>> Start Entries supplied

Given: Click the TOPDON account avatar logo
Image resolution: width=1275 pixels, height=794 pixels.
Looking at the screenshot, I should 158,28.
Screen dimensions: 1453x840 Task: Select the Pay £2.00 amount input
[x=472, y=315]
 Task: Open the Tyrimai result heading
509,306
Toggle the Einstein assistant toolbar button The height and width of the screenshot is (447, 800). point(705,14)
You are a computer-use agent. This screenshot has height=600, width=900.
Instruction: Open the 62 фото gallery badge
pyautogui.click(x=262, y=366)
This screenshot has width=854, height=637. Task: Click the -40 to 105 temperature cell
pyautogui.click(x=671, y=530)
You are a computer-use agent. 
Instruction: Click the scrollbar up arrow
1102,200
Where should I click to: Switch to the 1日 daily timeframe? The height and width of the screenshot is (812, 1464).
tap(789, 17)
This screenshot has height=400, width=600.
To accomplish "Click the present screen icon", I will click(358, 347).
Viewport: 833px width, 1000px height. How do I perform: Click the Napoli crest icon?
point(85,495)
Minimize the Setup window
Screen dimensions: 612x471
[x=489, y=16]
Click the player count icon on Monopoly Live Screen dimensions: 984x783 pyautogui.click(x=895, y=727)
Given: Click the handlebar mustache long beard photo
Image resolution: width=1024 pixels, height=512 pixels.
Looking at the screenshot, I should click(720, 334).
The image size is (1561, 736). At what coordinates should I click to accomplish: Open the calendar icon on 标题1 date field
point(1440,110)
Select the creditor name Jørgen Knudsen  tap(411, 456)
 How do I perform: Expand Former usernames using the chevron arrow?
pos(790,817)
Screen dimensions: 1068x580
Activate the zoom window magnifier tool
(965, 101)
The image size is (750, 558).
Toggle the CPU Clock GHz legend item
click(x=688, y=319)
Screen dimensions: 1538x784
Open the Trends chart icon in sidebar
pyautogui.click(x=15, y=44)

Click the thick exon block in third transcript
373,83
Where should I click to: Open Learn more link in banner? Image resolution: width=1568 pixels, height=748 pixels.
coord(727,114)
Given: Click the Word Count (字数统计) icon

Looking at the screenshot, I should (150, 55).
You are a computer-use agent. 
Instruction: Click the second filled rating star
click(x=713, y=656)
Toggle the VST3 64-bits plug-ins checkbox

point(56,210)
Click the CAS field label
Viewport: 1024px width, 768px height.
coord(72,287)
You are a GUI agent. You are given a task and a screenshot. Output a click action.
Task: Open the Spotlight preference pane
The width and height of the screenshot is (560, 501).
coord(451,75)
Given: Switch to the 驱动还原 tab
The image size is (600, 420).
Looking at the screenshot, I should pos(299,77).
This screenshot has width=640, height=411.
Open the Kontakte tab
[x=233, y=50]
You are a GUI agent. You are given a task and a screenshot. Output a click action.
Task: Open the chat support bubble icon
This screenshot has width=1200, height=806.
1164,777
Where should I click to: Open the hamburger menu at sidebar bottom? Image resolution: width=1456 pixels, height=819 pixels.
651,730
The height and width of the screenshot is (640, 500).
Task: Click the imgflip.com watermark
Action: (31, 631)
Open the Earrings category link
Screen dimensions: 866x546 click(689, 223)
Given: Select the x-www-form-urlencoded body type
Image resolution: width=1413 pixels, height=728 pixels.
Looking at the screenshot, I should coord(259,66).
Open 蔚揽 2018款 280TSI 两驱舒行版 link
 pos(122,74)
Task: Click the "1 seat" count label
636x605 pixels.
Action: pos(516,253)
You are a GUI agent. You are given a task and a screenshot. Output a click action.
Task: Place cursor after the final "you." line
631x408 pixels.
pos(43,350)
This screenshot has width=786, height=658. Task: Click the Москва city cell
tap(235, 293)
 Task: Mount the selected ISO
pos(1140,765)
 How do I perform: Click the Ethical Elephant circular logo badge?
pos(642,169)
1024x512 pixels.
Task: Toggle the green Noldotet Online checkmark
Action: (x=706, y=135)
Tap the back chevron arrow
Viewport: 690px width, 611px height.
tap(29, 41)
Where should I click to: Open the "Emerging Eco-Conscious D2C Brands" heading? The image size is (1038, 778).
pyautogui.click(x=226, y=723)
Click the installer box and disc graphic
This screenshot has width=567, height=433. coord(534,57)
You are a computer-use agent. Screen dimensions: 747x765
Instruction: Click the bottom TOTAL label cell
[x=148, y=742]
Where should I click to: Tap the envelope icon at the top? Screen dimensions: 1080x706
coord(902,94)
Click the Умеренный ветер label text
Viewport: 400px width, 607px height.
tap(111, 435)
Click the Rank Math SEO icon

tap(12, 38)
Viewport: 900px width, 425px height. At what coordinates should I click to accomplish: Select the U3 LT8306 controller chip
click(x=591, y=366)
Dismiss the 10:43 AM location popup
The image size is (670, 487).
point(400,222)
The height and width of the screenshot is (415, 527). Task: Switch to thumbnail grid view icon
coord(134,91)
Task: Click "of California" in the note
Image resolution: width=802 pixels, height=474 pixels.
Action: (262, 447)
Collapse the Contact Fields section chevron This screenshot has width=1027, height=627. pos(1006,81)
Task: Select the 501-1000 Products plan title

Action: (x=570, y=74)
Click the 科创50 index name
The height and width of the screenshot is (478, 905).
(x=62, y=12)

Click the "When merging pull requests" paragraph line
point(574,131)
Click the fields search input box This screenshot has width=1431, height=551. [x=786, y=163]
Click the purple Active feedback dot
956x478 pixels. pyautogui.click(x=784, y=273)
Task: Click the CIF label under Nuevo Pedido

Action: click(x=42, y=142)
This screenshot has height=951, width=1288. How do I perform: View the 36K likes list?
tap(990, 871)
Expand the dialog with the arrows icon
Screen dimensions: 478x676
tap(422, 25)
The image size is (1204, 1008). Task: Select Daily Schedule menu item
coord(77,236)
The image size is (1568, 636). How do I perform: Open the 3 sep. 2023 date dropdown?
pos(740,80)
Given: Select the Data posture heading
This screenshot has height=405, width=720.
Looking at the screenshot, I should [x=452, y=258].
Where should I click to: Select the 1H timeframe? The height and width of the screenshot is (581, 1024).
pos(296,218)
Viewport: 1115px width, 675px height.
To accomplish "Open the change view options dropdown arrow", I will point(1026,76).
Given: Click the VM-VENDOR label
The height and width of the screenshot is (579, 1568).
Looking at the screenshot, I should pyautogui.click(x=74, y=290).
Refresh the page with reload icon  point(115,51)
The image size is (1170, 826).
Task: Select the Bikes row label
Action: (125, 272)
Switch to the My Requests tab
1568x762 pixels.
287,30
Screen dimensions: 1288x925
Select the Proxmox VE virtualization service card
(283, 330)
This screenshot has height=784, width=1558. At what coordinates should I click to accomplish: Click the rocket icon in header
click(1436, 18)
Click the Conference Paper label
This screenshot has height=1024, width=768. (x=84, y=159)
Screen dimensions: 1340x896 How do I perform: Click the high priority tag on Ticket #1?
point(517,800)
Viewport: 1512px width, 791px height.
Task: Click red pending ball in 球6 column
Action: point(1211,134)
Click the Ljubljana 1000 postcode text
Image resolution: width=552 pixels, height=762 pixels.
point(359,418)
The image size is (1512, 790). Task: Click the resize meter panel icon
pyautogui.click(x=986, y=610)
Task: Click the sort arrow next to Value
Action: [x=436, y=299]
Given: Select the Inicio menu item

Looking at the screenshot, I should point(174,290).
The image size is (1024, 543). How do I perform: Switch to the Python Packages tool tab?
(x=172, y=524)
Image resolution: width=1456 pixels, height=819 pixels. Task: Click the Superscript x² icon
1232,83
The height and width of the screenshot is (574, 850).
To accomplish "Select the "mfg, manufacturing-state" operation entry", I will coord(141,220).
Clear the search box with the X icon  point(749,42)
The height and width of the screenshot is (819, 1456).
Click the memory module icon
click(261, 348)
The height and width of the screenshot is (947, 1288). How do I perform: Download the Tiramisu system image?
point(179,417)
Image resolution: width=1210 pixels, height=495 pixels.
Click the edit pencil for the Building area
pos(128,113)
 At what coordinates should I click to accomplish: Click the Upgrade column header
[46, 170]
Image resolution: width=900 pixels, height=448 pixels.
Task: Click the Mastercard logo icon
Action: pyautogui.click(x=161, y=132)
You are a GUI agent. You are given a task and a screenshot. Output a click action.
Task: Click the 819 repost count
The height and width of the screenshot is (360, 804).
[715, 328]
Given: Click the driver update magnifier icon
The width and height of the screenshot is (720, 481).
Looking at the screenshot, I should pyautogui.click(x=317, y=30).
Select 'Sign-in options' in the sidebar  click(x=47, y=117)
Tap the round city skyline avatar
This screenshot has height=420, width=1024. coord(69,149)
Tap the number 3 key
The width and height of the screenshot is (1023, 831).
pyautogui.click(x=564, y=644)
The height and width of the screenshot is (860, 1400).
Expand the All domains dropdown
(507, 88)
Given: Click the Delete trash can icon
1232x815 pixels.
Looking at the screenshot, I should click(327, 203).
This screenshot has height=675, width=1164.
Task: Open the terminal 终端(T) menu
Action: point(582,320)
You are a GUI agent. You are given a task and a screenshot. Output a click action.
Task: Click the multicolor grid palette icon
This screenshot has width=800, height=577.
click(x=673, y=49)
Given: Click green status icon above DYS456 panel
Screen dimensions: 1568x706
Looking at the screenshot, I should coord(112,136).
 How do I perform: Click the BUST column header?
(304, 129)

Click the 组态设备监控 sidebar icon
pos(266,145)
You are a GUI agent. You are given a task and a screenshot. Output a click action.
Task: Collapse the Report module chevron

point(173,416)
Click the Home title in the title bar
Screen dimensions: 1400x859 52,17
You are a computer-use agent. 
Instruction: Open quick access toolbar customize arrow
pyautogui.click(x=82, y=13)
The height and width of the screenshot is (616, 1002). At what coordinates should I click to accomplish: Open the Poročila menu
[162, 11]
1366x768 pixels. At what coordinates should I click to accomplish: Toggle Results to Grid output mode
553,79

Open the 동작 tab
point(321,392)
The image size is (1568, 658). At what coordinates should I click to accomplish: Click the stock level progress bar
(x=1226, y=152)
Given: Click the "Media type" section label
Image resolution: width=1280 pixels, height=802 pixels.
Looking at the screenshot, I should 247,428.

>> End Entries supplied

- Aim:
Reproduce the entries beginning with the line that contains "The image size is (1568, 636)." and continuing through the line that contains "Action: [x=436, y=299]", swapping "Conference Paper" for "Journal Article" and leaving everything else unchanged.

- Result of the exercise:
The image size is (1568, 636). How do I perform: Open the 3 sep. 2023 date dropdown?
pos(740,80)
Given: Select the Data posture heading
This screenshot has height=405, width=720.
Looking at the screenshot, I should [x=452, y=258].
Where should I click to: Select the 1H timeframe? The height and width of the screenshot is (581, 1024).
pos(296,218)
Viewport: 1115px width, 675px height.
To accomplish "Open the change view options dropdown arrow", I will point(1026,76).
Given: Click the VM-VENDOR label
The height and width of the screenshot is (579, 1568).
Looking at the screenshot, I should pyautogui.click(x=74, y=290).
Refresh the page with reload icon  point(115,51)
The image size is (1170, 826).
Task: Select the Bikes row label
Action: (125, 272)
Switch to the My Requests tab
1568x762 pixels.
287,30
Screen dimensions: 1288x925
Select the Proxmox VE virtualization service card
(283, 330)
This screenshot has height=784, width=1558. At what coordinates should I click to accomplish: Click the rocket icon in header
click(1436, 18)
Click the Journal Article label
This screenshot has height=1024, width=768. (x=84, y=159)
Screen dimensions: 1340x896 How do I perform: Click the high priority tag on Ticket #1?
point(517,800)
Viewport: 1512px width, 791px height.
Task: Click red pending ball in 球6 column
Action: point(1211,134)
Click the Ljubljana 1000 postcode text
Image resolution: width=552 pixels, height=762 pixels.
point(359,418)
The image size is (1512, 790). Task: Click the resize meter panel icon
pyautogui.click(x=986, y=610)
Task: Click the sort arrow next to Value
Action: [x=436, y=299]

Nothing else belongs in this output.